“Ms. Knobbe, you look the same, but your heart is different.”
These were the words from one of my students when I returned from my first encounter with the Spiritual Exercises. A profound transformation had taken place in me during those 30 days of silence. As I returned to campus, I felt like I had emerged from a dark place, and my heart was filled with light again – and my student noticed. I don’t know exactly what he saw in me from the outside, but he was absolutely right about the change I had experienced on the inside. I was the same person, but my heart was different.
For nearly 10 months, St. Ignatius lived in a tiny cave just outside the town of Manresa, Spain where his insights and encounters with God became the foundation for the Spiritual Exercises. After leaving his former life behind and relinquishing his sword, St. Ignatius immersed himself in a life of prayer and service. In the darkness of the cave, he learned to listen for the sound of God’s voice.

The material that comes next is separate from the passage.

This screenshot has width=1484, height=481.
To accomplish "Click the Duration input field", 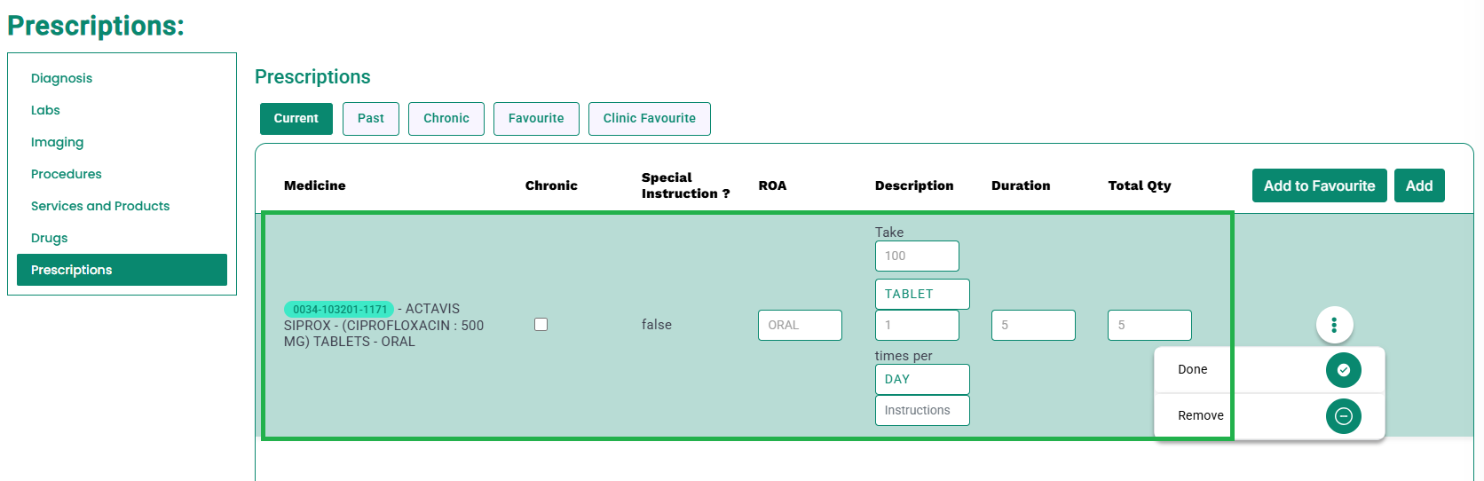I will click(x=1033, y=325).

When I first decided to complete the Spiritual Exercises, I was tired and exhausted. It had been an incredibly challenging year, and I had a lot of doubts about my abilities as a minister. I reached out to a colleague in our Human Resources department for some advice. I was ready to quit, and to be honest, she was not exactly helpful. The night before I left on retreat, my best friend and I went out for dinner. We raised a toast “to Erin from HR” with the hope that my time away would provide some much-needed clarity.
Looking back now, I ask myself, “where was my heart?”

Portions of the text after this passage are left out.